Letter: Yes, incarceration of Japanese Americans was racist

The titular euphemism “relocation” used in Gary Bullert’s guest editorial on the discriminatory incarceration of U.S. citizens based solely on their ethnicity speaks magnitudes.

Later, he claims it was the “aggression of Imperial Japan that prompted the American response.” This argument rests upon the warrant that the incarcerated Americans had been working for Japan — they hadn’t — which is the epitome of discrimination: associating a group of Americans with an enemy state based on ethnicity.
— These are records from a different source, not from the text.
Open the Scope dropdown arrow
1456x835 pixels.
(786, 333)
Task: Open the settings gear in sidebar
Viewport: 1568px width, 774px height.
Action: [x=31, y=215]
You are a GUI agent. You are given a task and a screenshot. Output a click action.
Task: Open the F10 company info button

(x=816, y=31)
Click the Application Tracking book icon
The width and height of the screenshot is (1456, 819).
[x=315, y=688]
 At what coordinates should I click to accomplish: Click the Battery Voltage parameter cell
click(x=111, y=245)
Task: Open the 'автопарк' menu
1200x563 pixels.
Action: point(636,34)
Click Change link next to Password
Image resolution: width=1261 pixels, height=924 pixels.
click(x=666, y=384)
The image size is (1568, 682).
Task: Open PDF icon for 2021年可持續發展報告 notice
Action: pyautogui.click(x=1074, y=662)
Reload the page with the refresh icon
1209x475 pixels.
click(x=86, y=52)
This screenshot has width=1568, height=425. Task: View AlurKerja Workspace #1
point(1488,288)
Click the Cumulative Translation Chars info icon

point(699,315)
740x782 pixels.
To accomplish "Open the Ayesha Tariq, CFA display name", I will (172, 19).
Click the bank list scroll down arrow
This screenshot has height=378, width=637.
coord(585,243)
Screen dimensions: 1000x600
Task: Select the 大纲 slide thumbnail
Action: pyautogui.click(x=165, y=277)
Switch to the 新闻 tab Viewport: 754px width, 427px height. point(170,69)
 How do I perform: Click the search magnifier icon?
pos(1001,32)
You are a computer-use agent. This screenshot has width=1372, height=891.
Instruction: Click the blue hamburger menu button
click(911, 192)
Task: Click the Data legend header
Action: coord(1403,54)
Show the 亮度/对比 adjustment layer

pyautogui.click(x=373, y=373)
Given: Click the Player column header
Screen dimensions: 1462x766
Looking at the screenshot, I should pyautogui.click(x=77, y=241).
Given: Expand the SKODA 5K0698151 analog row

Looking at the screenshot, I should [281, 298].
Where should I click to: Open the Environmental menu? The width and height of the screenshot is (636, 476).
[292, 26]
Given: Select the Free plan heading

There is no mention of Japanese ancestry in Executive Order 9066; its selective application to overwhelmingly target Japanese Americans demonstrates racism: antagonistic discrimination aimed at persons of a different race than those in power. Indeed, racial prejudice had plagued Japanese Americans, who had been disallowed from land ownership and other aspects of civic life for decades. Upon being liberated from incarceration, many found their land, homes and savings gone. Japanese-born persons were barred from naturalization through the early 1950s.

Was the incarceration of Japanese Americans racist? Yes. Attempts to revise history puts us on course to repeat past mistakes. Accepting this part of our history, learning its lesson, and making more informed choices based on it is the American spirit of democracy we must protect and foster.